Quel aiguillon secret les pique et les déchaîne
Sur l’objet, quel qu’il soit, d’où jaillirent pour eux
Les germes enivrants du désir amoureux !

Vénus vient, je le sais, amortir la blessure
Et mêler doucement un baume à la morsure.
Ils espèrent noyer leur flamme dans le feu,
L’éteindre dans le corps qui l’allume ; à leur vœu,
Par malheur, la Nature ouvertement s’oppose.
L’amour nourrit l’amour ; il est l’unique chose
Dont la possession aiguise le désir.
1120Plus le cœur en a pris, plus il en veut saisir.

Lorsque les aliments liquides ou solides,
Par le corps absorbés, y comblent certains vides,
Les besoins satisfaits s’apaisent aisément.
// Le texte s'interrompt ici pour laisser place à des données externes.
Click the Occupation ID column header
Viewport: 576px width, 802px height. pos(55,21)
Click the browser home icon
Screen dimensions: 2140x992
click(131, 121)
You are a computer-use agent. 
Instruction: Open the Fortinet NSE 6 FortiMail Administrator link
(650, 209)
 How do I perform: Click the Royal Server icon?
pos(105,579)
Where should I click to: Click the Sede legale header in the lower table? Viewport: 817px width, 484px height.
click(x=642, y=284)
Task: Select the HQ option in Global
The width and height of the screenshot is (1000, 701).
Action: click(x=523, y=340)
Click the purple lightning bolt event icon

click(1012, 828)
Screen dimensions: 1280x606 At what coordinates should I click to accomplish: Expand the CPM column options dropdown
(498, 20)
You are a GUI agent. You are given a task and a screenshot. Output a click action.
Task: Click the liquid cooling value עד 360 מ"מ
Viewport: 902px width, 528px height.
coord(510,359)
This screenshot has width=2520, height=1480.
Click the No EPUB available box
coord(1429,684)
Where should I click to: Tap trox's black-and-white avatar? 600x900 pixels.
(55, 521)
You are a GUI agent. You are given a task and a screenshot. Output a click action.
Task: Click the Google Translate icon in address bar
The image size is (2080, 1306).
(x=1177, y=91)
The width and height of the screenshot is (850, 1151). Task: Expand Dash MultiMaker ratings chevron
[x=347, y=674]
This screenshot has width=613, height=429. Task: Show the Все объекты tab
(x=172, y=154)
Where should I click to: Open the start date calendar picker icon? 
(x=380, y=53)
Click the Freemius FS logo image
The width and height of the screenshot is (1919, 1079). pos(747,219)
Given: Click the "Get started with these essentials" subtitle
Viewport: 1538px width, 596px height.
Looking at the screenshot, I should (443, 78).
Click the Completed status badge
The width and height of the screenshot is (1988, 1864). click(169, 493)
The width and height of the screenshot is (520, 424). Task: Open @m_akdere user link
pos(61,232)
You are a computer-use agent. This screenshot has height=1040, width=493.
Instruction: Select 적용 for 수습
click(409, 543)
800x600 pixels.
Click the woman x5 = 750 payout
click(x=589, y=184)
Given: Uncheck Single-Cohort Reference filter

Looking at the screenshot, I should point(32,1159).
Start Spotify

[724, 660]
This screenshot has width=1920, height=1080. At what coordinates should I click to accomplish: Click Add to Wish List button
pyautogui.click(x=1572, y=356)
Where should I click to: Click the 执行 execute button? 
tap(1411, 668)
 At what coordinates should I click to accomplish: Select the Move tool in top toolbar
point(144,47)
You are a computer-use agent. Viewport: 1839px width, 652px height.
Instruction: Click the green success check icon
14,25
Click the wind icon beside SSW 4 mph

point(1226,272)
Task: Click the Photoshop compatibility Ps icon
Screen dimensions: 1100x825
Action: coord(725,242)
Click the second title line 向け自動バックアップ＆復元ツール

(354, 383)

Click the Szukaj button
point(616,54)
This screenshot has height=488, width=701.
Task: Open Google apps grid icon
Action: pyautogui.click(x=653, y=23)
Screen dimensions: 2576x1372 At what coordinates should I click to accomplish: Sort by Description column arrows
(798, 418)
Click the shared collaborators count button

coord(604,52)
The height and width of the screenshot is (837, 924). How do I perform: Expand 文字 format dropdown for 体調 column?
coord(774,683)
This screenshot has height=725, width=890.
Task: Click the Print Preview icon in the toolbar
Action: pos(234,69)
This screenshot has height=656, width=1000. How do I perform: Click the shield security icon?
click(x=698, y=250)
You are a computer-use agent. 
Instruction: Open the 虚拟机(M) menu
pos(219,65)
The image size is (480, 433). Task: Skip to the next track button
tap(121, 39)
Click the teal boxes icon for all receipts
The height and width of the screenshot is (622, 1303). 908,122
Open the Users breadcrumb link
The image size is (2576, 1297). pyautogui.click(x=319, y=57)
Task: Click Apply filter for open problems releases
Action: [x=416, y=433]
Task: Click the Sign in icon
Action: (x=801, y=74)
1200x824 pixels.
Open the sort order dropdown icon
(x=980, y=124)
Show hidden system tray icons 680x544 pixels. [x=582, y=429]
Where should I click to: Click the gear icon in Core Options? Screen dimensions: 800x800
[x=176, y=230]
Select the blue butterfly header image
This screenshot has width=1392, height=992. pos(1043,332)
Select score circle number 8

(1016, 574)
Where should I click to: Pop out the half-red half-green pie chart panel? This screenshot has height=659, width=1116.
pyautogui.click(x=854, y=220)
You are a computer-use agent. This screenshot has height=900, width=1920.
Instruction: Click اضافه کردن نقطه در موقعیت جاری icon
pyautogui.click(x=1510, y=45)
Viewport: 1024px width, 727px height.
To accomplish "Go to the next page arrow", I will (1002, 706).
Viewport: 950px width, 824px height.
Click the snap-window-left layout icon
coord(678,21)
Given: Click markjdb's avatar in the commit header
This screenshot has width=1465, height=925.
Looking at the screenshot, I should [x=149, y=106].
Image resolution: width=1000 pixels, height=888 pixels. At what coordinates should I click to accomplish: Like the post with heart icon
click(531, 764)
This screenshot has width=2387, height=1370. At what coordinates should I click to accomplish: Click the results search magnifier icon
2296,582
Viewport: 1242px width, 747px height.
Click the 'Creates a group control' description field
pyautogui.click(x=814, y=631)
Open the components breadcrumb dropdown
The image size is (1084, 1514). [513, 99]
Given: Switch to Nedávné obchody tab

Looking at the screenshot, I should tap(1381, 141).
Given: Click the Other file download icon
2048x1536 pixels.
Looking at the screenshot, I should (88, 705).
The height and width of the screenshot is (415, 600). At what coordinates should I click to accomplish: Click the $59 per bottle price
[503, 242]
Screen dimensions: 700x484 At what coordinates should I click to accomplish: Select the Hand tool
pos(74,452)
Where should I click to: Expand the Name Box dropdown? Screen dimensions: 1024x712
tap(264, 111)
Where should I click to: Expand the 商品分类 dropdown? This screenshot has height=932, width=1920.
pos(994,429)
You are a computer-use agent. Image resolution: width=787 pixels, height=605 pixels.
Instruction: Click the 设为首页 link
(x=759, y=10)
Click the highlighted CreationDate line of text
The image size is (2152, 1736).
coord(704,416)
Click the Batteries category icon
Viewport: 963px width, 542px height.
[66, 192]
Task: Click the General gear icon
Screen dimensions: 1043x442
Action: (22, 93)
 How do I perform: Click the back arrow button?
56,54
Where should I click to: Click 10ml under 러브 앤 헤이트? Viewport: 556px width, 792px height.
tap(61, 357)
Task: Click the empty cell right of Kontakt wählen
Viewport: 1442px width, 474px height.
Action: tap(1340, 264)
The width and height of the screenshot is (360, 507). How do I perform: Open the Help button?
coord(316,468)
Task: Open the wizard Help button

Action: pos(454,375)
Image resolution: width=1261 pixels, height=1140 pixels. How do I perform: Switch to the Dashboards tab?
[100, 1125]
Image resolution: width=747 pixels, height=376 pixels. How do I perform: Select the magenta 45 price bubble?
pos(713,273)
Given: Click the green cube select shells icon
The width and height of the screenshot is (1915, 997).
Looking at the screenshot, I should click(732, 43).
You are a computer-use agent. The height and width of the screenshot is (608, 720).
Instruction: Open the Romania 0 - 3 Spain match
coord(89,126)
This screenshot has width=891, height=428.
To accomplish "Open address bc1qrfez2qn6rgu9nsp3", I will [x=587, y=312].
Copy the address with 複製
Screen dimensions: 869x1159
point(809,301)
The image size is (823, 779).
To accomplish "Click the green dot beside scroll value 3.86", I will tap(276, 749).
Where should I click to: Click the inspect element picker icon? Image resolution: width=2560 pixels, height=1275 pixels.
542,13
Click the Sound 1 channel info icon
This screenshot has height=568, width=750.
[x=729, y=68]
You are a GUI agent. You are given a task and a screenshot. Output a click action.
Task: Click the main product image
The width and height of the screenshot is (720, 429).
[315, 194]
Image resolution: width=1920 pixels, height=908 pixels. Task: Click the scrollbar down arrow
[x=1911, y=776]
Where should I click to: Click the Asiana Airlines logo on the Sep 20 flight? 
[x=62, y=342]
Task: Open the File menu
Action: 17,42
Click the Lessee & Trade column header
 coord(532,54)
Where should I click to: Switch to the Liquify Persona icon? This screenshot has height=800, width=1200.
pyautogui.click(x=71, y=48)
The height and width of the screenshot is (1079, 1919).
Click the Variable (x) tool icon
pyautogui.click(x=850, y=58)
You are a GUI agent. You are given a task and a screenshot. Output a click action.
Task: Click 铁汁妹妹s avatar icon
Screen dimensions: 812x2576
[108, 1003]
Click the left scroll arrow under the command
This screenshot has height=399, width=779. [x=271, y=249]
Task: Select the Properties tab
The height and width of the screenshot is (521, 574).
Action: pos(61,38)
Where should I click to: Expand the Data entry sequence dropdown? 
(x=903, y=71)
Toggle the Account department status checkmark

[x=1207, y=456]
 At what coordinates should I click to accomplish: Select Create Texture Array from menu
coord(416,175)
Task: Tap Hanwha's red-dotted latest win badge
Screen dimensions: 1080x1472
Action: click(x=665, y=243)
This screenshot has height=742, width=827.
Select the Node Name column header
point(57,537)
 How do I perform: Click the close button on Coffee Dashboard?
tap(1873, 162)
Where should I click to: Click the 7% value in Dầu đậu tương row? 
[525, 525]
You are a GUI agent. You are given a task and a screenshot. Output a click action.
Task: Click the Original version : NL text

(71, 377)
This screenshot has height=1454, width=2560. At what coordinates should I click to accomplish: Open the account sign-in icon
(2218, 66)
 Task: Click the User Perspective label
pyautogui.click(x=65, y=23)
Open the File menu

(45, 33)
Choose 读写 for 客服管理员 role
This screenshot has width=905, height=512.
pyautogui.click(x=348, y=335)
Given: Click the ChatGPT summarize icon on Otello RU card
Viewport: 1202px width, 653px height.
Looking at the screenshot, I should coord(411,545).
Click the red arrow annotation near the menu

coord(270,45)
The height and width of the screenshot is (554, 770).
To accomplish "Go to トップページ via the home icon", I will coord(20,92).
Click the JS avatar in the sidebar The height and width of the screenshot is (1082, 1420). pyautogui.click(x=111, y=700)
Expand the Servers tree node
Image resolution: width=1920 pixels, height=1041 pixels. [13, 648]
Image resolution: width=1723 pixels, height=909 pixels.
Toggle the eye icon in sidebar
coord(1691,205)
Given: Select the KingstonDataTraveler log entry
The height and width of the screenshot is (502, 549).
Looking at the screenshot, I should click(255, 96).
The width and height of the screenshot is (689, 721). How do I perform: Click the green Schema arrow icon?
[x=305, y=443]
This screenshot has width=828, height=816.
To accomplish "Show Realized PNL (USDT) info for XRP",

Mais, d’un visage cher, que peut garder l’amant ?
D’impalpables baisers sans corps, frêles fantômes
Dont l’espoir en pleurant jette au vent les atomes !
Parfois, on cherche à boire en songe, et l’eau s’enfuit ;
Rien n’étanche la soif dévorante ; on poursuit
Des fantômes de source où l’on croit qu’on s’abreuve.
Vains efforts ! La soif reste, et l’on brûle en plein fleuve.
Ainsi d’illusions Vénus repaît l’amour,
Sans le rassasier ; et, du tendre contour
Où s’égaraient les yeux en des charmes sans nombre,
Rien ne reste en nos mains qu’un fantôme et qu’une ombre.